### MATERIAL PROVIDED
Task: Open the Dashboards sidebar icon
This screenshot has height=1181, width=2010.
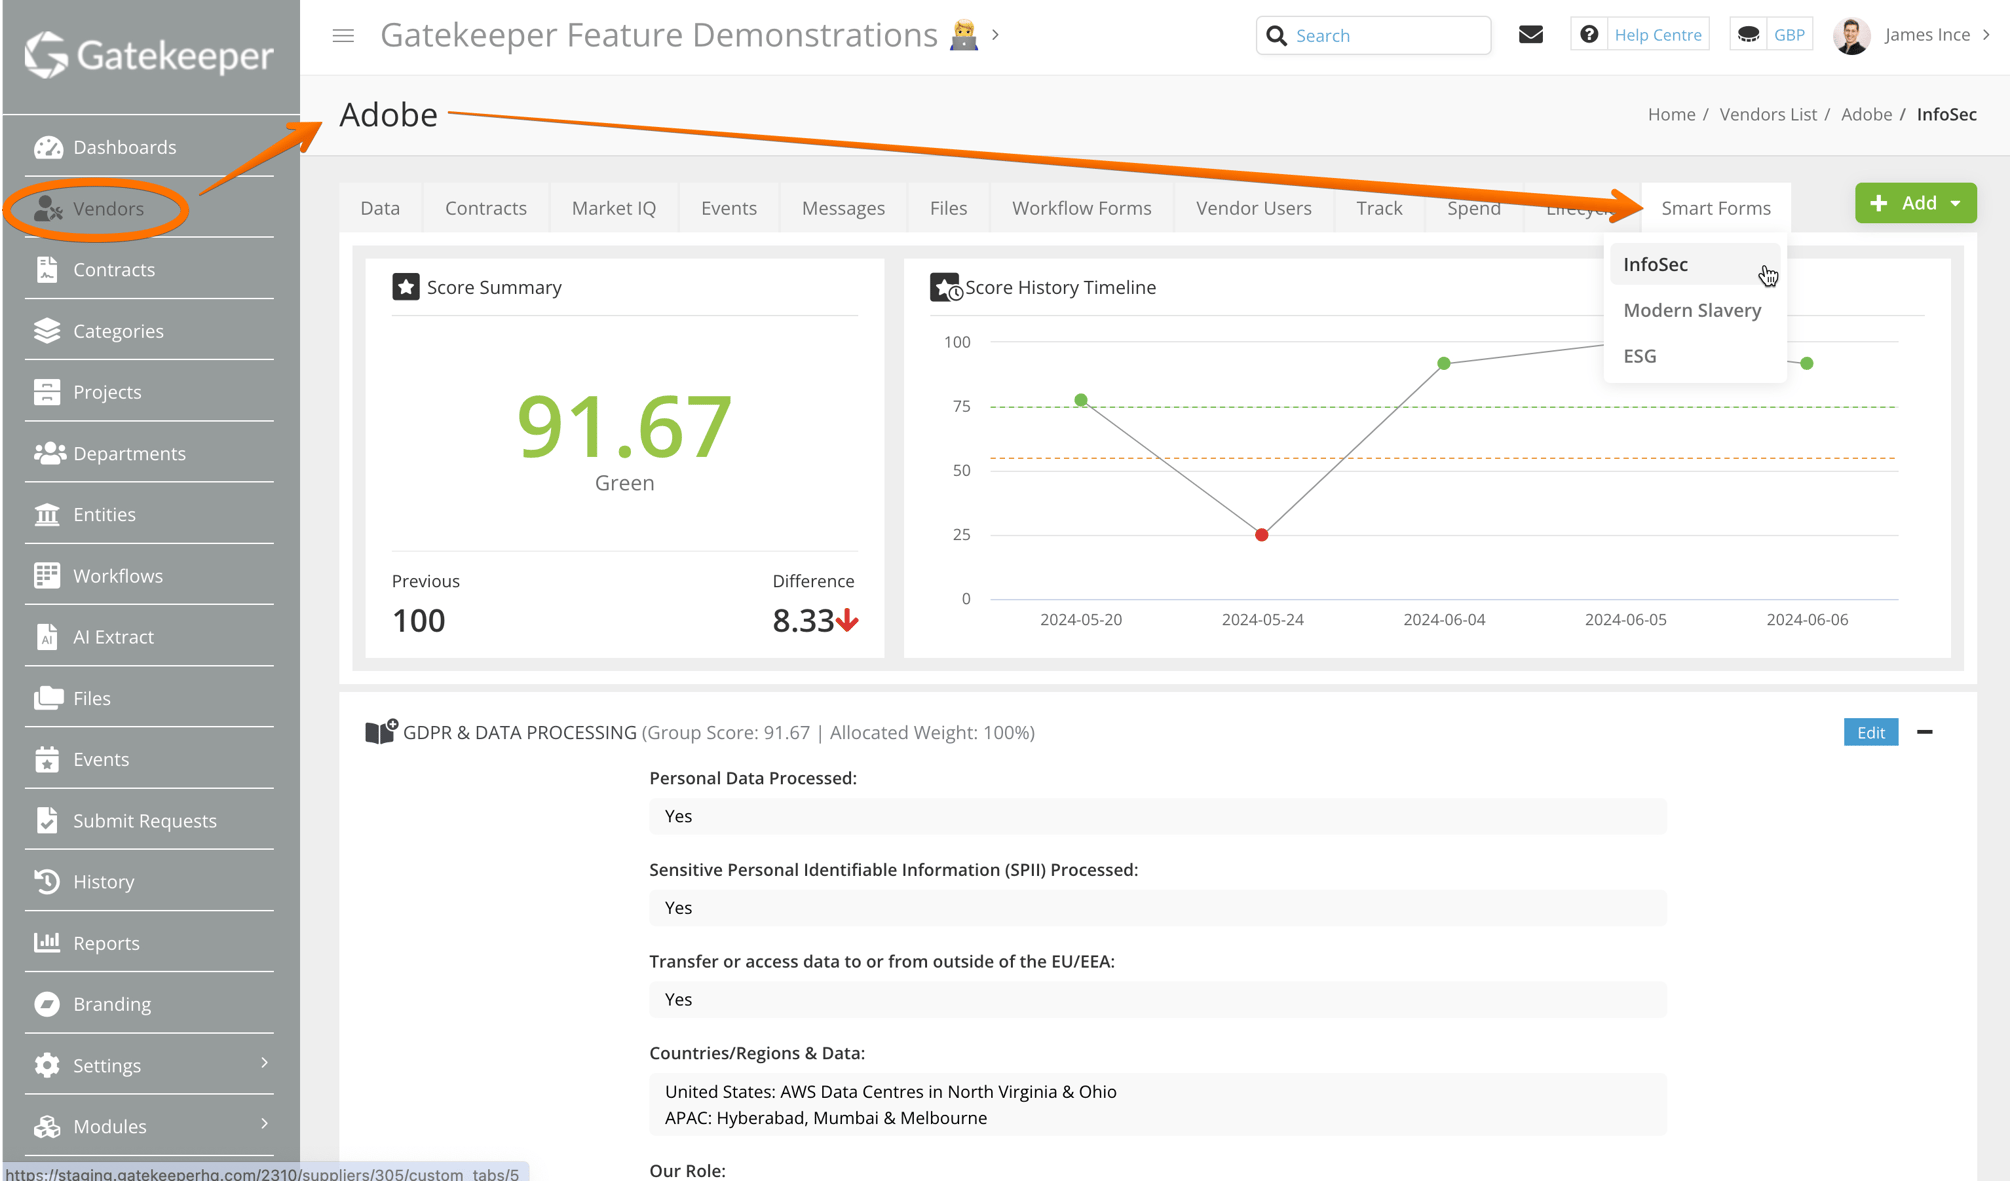Action: click(48, 148)
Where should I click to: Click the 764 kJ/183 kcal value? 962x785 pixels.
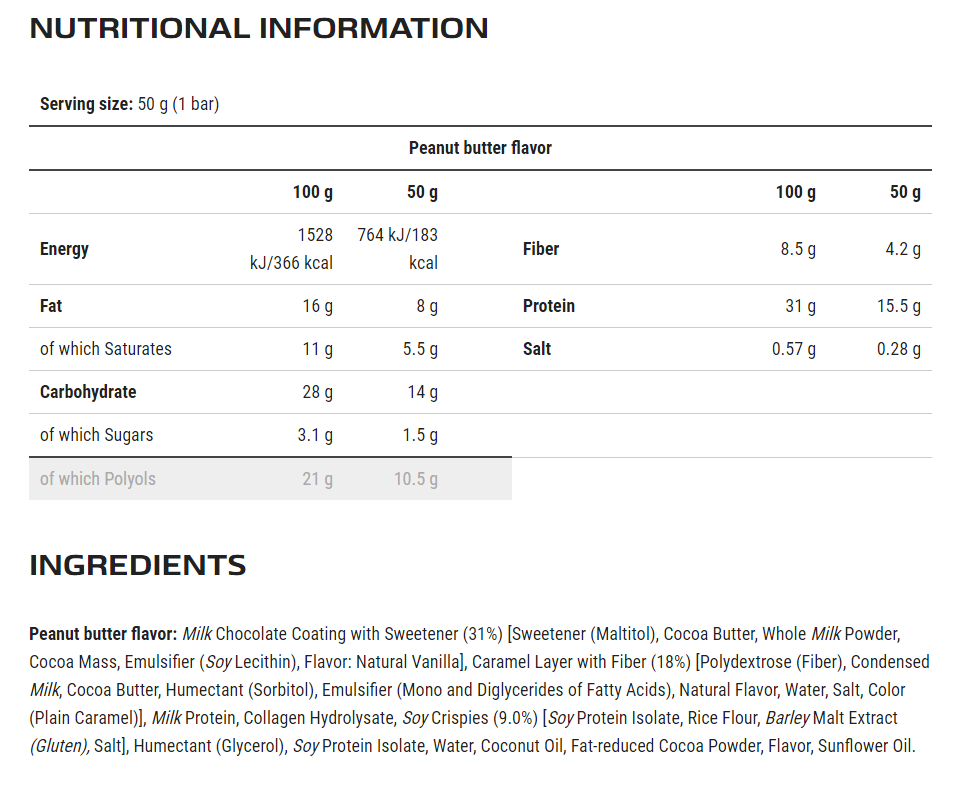pyautogui.click(x=398, y=249)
######
Give the text lines of the data above as a JSON list of strings, one string per line, with blank lines omitted. Leave the pictures out of the list.

ANSWER IN FULL -
[
  "Task: Open the Dashboards sidebar icon",
  "This screenshot has height=1181, width=2010.",
  "Action: click(48, 148)",
  "Where should I click to: Click the 764 kJ/183 kcal value? 962x785 pixels.",
  "pyautogui.click(x=398, y=249)"
]